Under normal circumstances when people ask me about my personal likes and dislikes about superficial preferences, then I would just throw out the first coherent thing that comes to my mind. For example, someone asks me about my favourite flower then I would tell him or her I like hibiscus flowers or cherry blossoms. For simplicity sake, I would not mention that I also like roses, lavender, plumeria and many others. Also for simplicity sake, I would not mention that I do not like every variant of the flowers I just mentioned since there are tons of factors that come into play here as well, like the colour or the state of the flower. I assume that many people are not interested in the reason someone likes or dislikes something; they just want to know that one thing and move on. However, if I can´t really explain my reason behind my likes and dislikes, I just feel as if words are left unsaid and something is wrong with my answer.

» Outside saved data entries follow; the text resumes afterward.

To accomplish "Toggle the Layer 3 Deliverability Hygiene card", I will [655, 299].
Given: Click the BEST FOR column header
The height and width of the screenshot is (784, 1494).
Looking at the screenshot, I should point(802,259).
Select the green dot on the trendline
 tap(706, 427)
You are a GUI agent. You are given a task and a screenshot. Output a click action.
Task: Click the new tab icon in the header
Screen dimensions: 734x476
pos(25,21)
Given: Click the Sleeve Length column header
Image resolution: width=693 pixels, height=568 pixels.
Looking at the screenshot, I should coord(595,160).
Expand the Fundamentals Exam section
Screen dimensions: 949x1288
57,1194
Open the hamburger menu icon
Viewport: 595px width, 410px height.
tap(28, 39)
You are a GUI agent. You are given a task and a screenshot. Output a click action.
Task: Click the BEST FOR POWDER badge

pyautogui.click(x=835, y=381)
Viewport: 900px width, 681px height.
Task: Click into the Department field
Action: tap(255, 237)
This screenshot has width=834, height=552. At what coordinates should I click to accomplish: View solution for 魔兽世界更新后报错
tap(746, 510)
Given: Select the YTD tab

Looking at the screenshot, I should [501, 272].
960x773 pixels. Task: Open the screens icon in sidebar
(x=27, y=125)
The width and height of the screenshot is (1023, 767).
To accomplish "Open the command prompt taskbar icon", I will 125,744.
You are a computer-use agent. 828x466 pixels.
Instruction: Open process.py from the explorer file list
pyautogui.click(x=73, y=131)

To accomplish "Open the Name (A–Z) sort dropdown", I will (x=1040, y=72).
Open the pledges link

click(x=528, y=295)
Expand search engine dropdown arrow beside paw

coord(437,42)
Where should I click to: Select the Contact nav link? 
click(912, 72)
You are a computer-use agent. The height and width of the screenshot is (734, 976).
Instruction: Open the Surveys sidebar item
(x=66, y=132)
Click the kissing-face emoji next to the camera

Therefore, I would rather not say what I like or dislike since people generally just want to know the thing and not the reason behind the thing.
Another reason I don´t quite like to talk about my likes and dislikes is the reason that there are only those two words to use when talking about likes and dislikes. You either like or dislike it. I am not talking about everything in-between like and dislike but it just sometimes feels like that, the words like and dislike does not do the things you like and dislike justice. Again, many people don´t want to know about this when asking about my likes and dislikes but the severity of my likes and dislikes may vary from thing to thing. For me liking and disliking is not grouping things into black and white, but for me, it is a ranking. For example, if a person asks me if I like the beach, I would under normal circumstances answer yes. Then if the person asks me if I like the city, I would also answer yes but the thing is that I like the beach more than I like the city. It just does not feel right to use the same word to describe two different things. I like beaches more than cities but there is no way I can express that by using only one word.
Honestly, I prefer to tell people about experiences and facts about myself rather than preferences and opinions. There is just a sense of security when talking about facts since it is hard to change your birthday or the schools you went to. I constantly have a nagging feeling that my likes and dislikes will be judged and criticized. While my experiences on the other hand will be understood and accepted. I also believe that my experiences are more valuable than my likes and dislikes since experience never change but likes and dislikes regularly do. It just is frustrating to constantly remind people that I no longer like that thing since my likes and dislikes change constantly. Then there are the people who will only remember you by your most childish likes and dislikes that are no longer true. I just feel as if telling people about my likes and dislikes is just a waste of effort and time.
In conclusion, (‘in conclusion’ makes it sound like I am in school again) likes and dislikes are dependent on multiple factors such as knowledge and experience. Whenever someone asks me about my likes and dislikes I would normally throw out the first comprehensible thing or consider tons of options before answering. I hate that I cannot explain the reason behind my choices and that I have to make a choice in the first place. Last but not least, I prefer to talk about something that is not very variable and we should not let our likes and dislikes dictate our lives. (My teachers would have hated this conclusion). Thank you for reading a roughly two thousand-word essay about likes and dislikes I do not quite like.